Growth and energy balance during the larval lives of three prosobranch gastropods

Abstract

Larvae of most marine invertebrates postpone metamorphosis in the absence of a suitable environment for the adult stage. Larvae of three marine gastropod species, Ilyanassa obsoleta (Say), Crepidula fornicata (L.), and Bittium alternatum (Say), differed in the potential durations of their delay periods and in their ultimate fates in the absence of preferred substratum for metamorphosis in the laboratory. Experiments were conducted to test the hypothesis that differences in the delaying capabilities of the three species result from differences in the magnitude of metabolic adjustments made during the delay period. Carbon and caloric balances were calculated for larvae of Ilyanassa obsoleta before and after their attainment of competence, using data on feeding rates, respiration rates, and retention efficiencies. An excess of carbon and energy intake over expenditure was calculated in all experiments. As predicted from those calculations, but not from measurements of shell length increase, tissue biomass of I. obsoleta increases at a constant rate throughout larval life. Similarly, growth rate of larvae of Crepidula fornicata does not decline with the onset of metamorphic competence. Larvae of Bittium alternatum also show substantial growth during delay of metamorphosis. Morphological differentiation continues during the delay periods of Ilyanassa obsoleta and Crepidula fornicata.
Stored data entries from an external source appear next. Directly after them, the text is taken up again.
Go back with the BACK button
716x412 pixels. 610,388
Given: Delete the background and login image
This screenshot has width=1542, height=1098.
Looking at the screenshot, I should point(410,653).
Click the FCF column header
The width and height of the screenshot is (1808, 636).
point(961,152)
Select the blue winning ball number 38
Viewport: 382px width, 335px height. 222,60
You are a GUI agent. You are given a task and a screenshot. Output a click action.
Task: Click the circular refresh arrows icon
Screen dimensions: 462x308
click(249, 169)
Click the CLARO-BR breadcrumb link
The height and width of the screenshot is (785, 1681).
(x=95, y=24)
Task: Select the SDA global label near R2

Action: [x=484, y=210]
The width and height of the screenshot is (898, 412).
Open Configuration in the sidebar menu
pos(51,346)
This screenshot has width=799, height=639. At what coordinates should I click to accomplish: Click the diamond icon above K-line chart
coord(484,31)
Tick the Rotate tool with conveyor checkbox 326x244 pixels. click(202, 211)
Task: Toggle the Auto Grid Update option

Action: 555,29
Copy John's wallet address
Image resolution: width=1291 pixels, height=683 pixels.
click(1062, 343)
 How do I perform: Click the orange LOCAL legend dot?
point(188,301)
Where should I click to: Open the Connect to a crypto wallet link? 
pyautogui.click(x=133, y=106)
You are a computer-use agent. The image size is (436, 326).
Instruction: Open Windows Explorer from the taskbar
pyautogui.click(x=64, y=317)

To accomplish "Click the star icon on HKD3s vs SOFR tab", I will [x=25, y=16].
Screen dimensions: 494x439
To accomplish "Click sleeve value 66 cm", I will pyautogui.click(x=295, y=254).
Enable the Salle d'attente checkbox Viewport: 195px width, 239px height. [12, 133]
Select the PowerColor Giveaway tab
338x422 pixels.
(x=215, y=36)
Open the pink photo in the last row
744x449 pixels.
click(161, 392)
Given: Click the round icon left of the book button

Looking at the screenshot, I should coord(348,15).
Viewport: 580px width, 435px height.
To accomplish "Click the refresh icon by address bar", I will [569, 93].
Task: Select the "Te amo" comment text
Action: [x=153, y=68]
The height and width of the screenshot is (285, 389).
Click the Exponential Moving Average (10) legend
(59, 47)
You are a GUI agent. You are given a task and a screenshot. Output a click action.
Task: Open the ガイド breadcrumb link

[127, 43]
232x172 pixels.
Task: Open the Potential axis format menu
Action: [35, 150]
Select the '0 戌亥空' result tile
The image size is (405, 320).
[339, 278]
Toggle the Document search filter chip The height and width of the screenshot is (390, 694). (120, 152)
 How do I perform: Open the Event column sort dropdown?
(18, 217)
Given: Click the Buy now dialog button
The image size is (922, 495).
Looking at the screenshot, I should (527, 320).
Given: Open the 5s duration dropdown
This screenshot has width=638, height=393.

Therefore, there is no indication that changes in energy balance directly limit the potential duration of the delay period in these species. However, these data suggest a relationship between growth rate prior to the onset of competence and the potential duration of the delay period. The hypothesis is presented that there may be a program for larval development with a genetically fixed endpoint and that potential duration of the delay period may be determined by the rate at which larvae progress through this developmental program. Ecological factors potentially operating to select for differences in delay capabilities among species are discussed.